Jedenfalls, wenn ich das Spiel damals gekauft hätte, es fiel mir damals in den Läden nämlich tatsächlich auf und liebäugelte damit, dann wäre ich ausgerastet und hätte im alten GUF dagegen gehetzt. Damals habe ich diesen witzig gemeinten Sexismus nämlich mit Feuer und Flamme bekämpft, im Alter bin ich abgestumpft und habe eine Toleranz zumindest beim Jahrtausendwendesexismus entwickelt. Aber sonderlich begeistert bin ich von diesen Scheißsprüchen trotzdem nicht.
Die Briefings durch die Königinnen sind auch teils etwas schlüpfrig und die Beleidigungen der anderen Königinnen teils ziemlich derb, etwa
„orientalische Hure", aber es sind die Sprüche der Kanoniere, die ich wirklich schlimm finde.
Das Spiel hat einen Mehrspielermodus im Hot Seat-Modus, wo man alle 30 Sekunden den Controller weitereichen muss, aber ich kann mir nicht vorstellen, dass das bockt, wenn man nicht zufällig einen Mitspieler hat, der ganz genau weiß, wie das Spiel geht. Auf dem PC im Netzwerk in Echtzeit war das Spiel aber sicher eine Gaudi.

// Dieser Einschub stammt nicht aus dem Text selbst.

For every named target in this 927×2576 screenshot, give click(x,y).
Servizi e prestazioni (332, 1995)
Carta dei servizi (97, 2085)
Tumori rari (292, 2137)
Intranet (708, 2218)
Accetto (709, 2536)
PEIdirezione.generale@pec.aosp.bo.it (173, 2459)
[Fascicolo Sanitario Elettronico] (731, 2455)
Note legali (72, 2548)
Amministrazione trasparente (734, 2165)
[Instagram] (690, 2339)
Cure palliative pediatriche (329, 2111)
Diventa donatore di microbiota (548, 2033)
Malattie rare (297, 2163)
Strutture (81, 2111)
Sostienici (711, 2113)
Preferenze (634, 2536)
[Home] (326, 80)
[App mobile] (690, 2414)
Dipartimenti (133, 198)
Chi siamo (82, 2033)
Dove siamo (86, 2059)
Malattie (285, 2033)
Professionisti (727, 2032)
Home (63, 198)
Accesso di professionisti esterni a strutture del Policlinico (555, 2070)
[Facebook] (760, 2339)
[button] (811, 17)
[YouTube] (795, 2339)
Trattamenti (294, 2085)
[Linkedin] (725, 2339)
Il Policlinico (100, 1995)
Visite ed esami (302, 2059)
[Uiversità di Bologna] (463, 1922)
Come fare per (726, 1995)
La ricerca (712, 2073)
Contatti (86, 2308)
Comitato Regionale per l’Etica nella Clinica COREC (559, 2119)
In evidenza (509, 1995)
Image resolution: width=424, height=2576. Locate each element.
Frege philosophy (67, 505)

Technisch war es mit der hohen Sichtweite (sonst hätte das Spiel mal wirklich nicht funktioniert), den Gebäudeschäden, Bränden und den Tag- und Nachtwechseln passabel. Manchmal ruckelt es, aber da man ja vorrangig mit dem Steuerkreuz Koordinaten eingibt und nicht wirklich frei zielt, behindert es das Spiel nicht.

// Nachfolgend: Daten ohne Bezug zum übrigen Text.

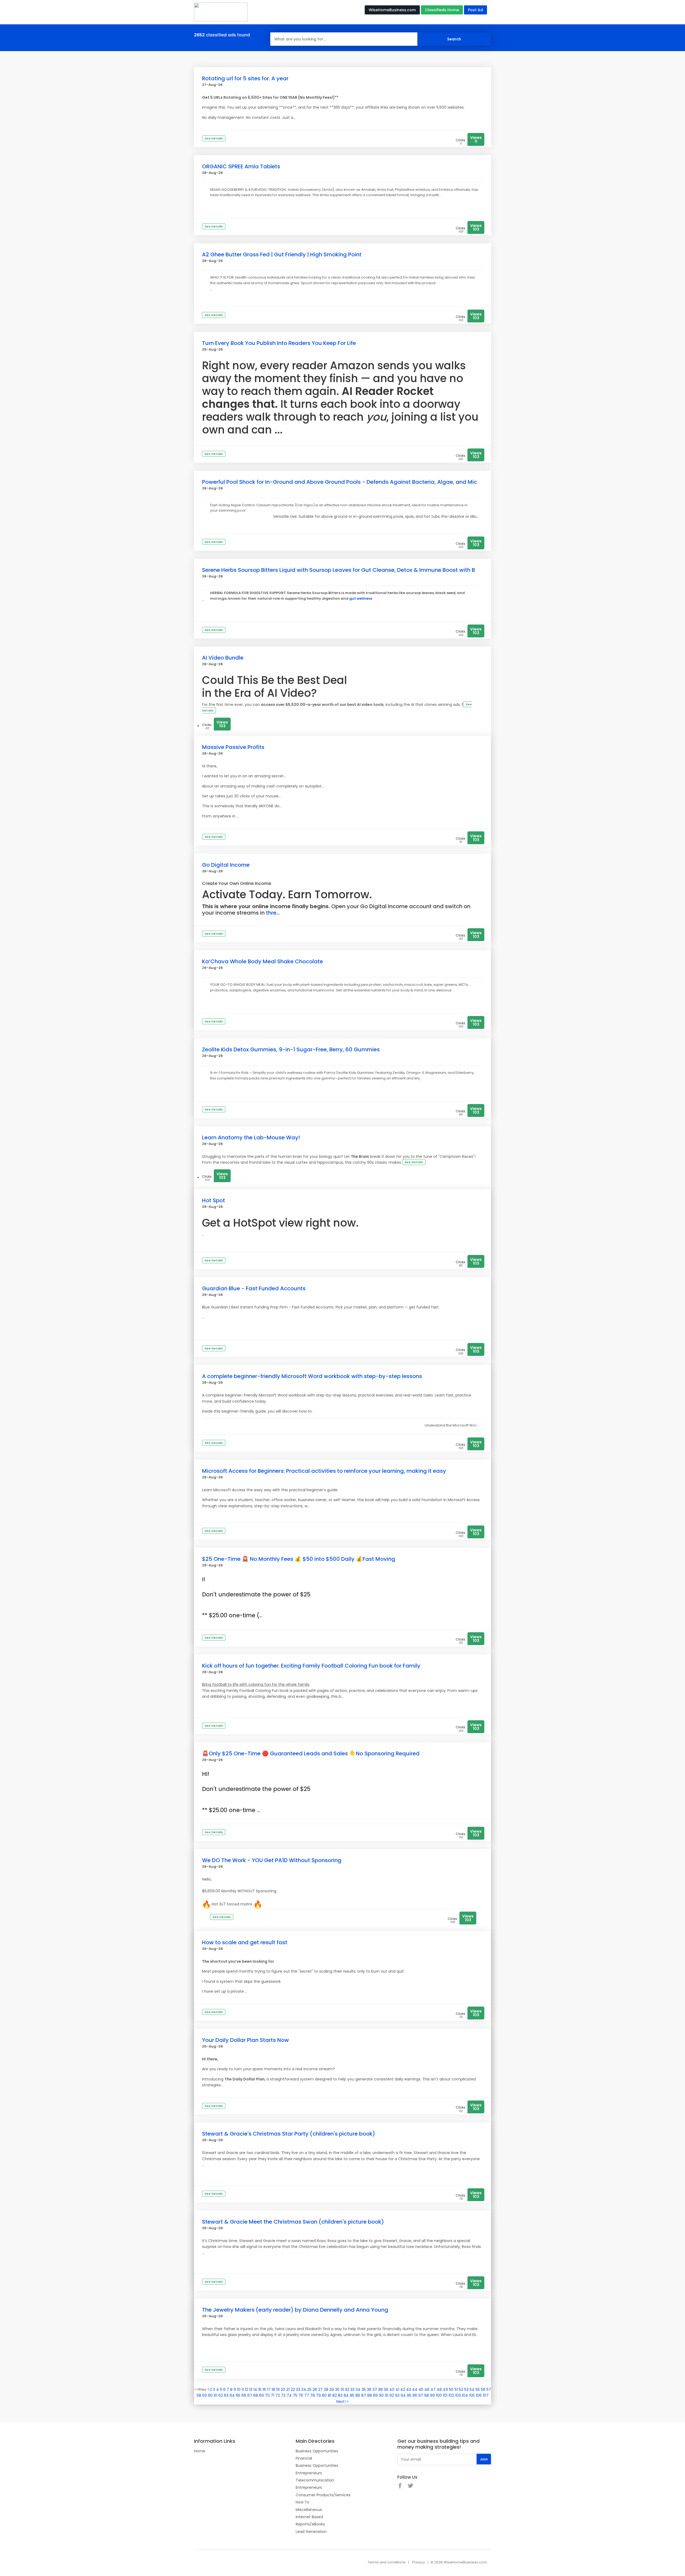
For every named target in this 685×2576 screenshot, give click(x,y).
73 (283, 2395)
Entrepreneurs (309, 2473)
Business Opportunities (317, 2451)
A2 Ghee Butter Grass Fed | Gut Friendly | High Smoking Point (281, 254)
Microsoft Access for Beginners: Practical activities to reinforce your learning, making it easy (324, 1471)
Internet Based (309, 2517)
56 (483, 2389)
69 (261, 2395)
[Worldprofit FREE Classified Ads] (221, 11)
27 (320, 2389)
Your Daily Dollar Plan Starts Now (245, 2040)
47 (433, 2389)
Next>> (342, 2401)
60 (210, 2395)
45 (420, 2389)
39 (386, 2389)
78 (312, 2395)
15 (259, 2389)
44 (414, 2389)
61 (215, 2395)
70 (267, 2395)
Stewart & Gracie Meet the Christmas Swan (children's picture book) (293, 2221)
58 (199, 2395)
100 (439, 2395)
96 (414, 2395)
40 (391, 2389)
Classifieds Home (442, 10)
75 (295, 2395)
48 (439, 2389)
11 (243, 2389)
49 (445, 2389)
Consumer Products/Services (323, 2495)
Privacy (418, 2562)
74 (289, 2395)
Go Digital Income (226, 865)
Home (199, 2451)
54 (472, 2389)
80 (324, 2395)
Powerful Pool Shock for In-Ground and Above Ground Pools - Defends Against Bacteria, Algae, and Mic (339, 482)
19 (278, 2389)
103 (458, 2395)
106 (479, 2395)
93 (397, 2395)
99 (432, 2395)
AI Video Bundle (222, 657)
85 (352, 2395)
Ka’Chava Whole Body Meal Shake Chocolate (262, 961)
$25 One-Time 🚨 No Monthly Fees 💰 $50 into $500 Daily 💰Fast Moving (298, 1559)
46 (426, 2389)
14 (255, 2389)
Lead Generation (311, 2531)
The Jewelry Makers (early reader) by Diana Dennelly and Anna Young (295, 2310)
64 (232, 2395)
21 (288, 2389)
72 (277, 2395)
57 (488, 2389)
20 (283, 2389)
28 (326, 2389)
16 (264, 2389)
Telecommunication (315, 2480)
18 (273, 2389)
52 (461, 2389)
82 (334, 2395)
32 (347, 2389)
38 (380, 2389)
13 (250, 2389)
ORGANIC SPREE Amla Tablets (241, 166)
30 (337, 2389)
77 (306, 2395)
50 (451, 2389)
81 (329, 2395)
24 (303, 2389)
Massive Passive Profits (233, 747)
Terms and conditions (386, 2562)
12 (246, 2389)
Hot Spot (213, 1200)
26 (315, 2389)
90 (381, 2395)
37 (374, 2389)
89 (375, 2395)
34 (358, 2389)
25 (309, 2389)
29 (331, 2389)
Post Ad (475, 10)
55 (477, 2389)
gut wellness (360, 598)
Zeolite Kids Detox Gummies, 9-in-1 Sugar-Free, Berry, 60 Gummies (291, 1049)
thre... (272, 912)
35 (363, 2389)
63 (226, 2395)
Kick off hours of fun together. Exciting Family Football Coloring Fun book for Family (311, 1665)
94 (403, 2395)
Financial (304, 2458)
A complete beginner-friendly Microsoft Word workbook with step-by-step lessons (312, 1376)
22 (293, 2389)
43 (408, 2389)
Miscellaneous (309, 2509)
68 (255, 2395)
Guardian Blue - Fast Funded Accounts (254, 1288)
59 (204, 2395)
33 (352, 2389)
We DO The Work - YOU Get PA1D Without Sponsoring (271, 1860)
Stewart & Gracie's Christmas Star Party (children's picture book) (288, 2133)
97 (420, 2395)
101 (445, 2395)
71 (272, 2395)
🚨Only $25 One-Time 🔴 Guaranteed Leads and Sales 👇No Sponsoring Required (311, 1753)
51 (456, 2389)
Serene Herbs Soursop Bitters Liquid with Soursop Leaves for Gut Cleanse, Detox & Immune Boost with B (338, 570)
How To (302, 2502)
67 (249, 2395)
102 (451, 2395)
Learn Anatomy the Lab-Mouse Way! (251, 1137)
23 (298, 2389)
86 (357, 2395)
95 (409, 2395)
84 (346, 2395)
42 (402, 2389)
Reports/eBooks (310, 2524)
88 (369, 2395)
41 (397, 2389)
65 (238, 2395)
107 (486, 2395)
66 (243, 2395)
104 (465, 2395)
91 (386, 2395)
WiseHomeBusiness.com (392, 10)
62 (220, 2395)
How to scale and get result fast (244, 1942)
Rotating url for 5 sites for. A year (245, 78)
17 (269, 2389)
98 (426, 2395)
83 (340, 2395)
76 (300, 2395)
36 (369, 2389)
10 (239, 2389)
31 (342, 2389)
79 (318, 2395)
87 (363, 2395)
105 (472, 2395)
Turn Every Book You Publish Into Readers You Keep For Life (279, 343)
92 (391, 2395)
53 (466, 2389)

Den Verpackungstext finde ich bei einem deutschen Spiel eines deutschen Publishers allerdings peinlich, weil er schlecht übersetzt wirkt.

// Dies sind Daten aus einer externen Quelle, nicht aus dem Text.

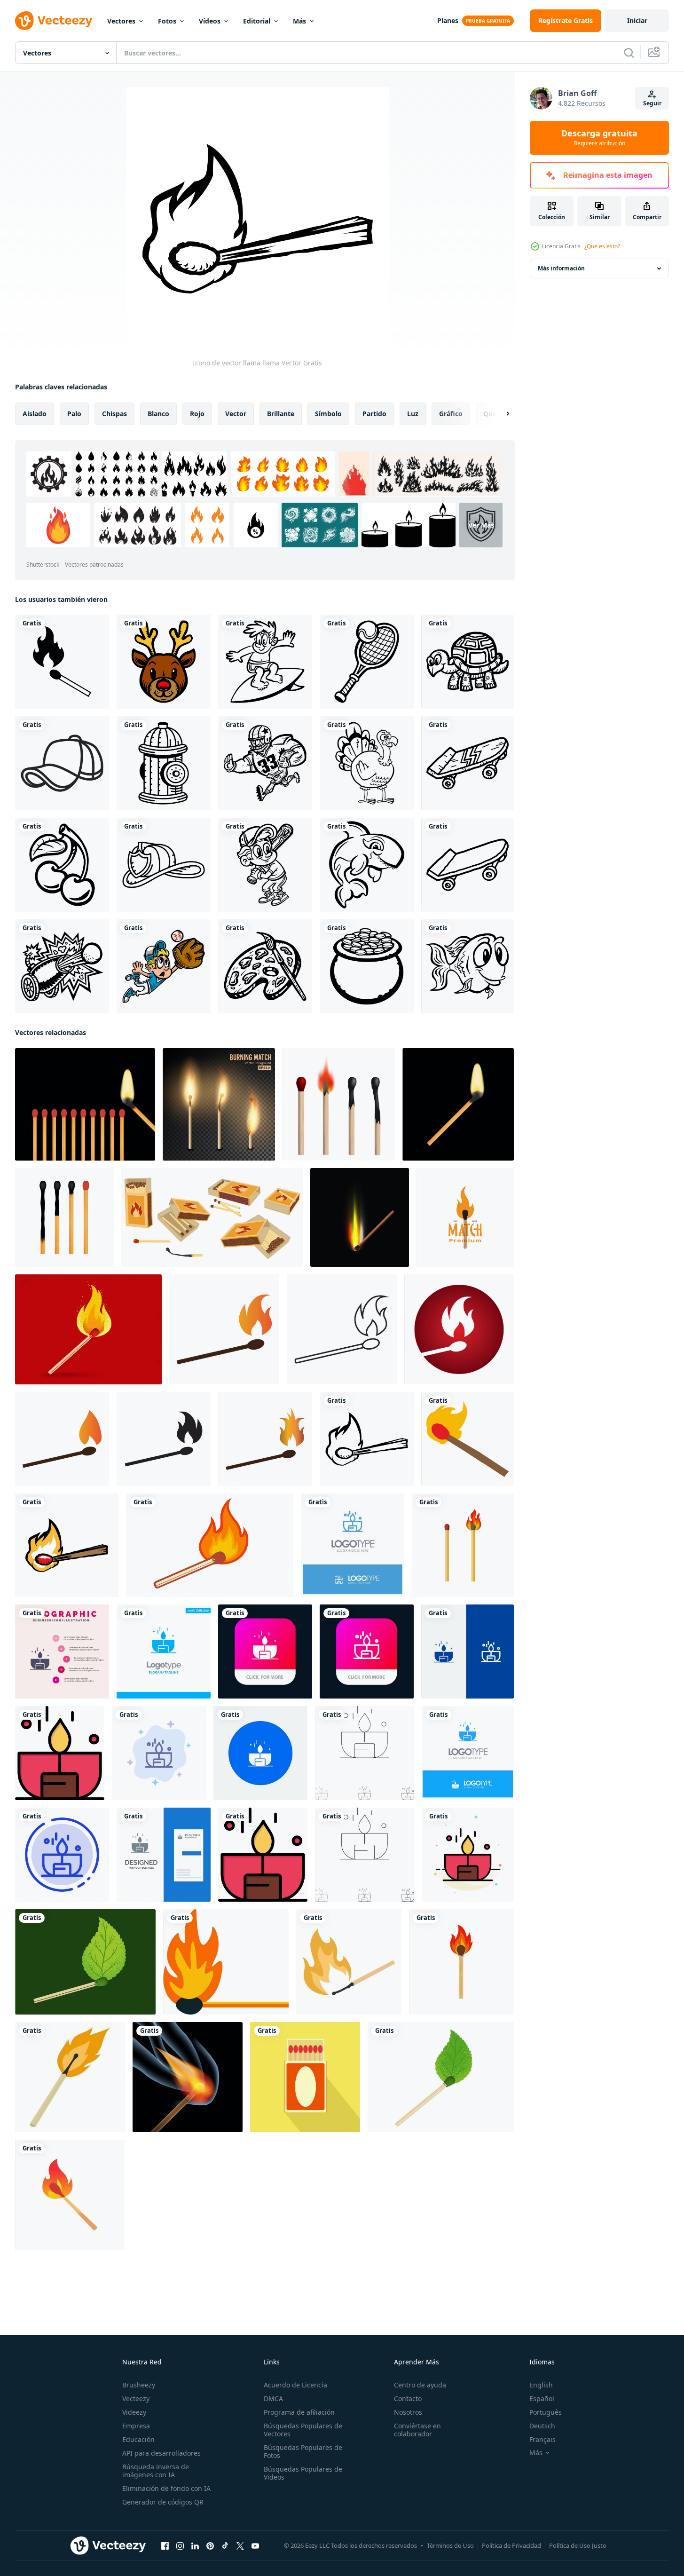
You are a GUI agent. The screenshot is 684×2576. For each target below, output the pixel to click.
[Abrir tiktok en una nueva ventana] (225, 2546)
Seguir (652, 103)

Humorvolle Geschichte schlechthin?
Tag- und Nacht-Realität?
Und noch eine Anekdote zu dem Betrug, der auf ebay heutzutage manchmal zu finden ist. Da ich nicht wusste, wie lange das Angebot bestünde, habe ich ein Bildschirmfoto von diesem originalverschweißten Exemplar gemacht:

- Screenshot_20260412-233512_Firefox Klar.jpg (243.78 KiB) 9 mal betrachtet
Hallo, irgendjemand soll glauben, dass in dieser Schrumpelfolie PSOne-Spiele verkauft wurden? Und dazu kommt noch, dass das offensichtlich eine Ersatzhülle ist, weil auf echten Hüllen links vom Playstationschriftzug ein Echtheitssiegel angebracht ist. Wie kann der Typ glauben, dass er damit jemanden reinlegt? Wer heute noch nach PSOne-Spielen in Folie sucht, weiß doch wohl, wie das auszusehen hat. Die Folie hatte ja auch eine Banderole mit dem Playstationlogo, also, selbst wenn irgendwelche chemischen Reaktionen die Folie zusammenschrumpeln ließen, die Banderole wäre ja trotzdem noch da.
Echt dreist! Ich kann mich nicht mehr erinnern, wie viel der Verkäufer sich damit ergaunern wollte.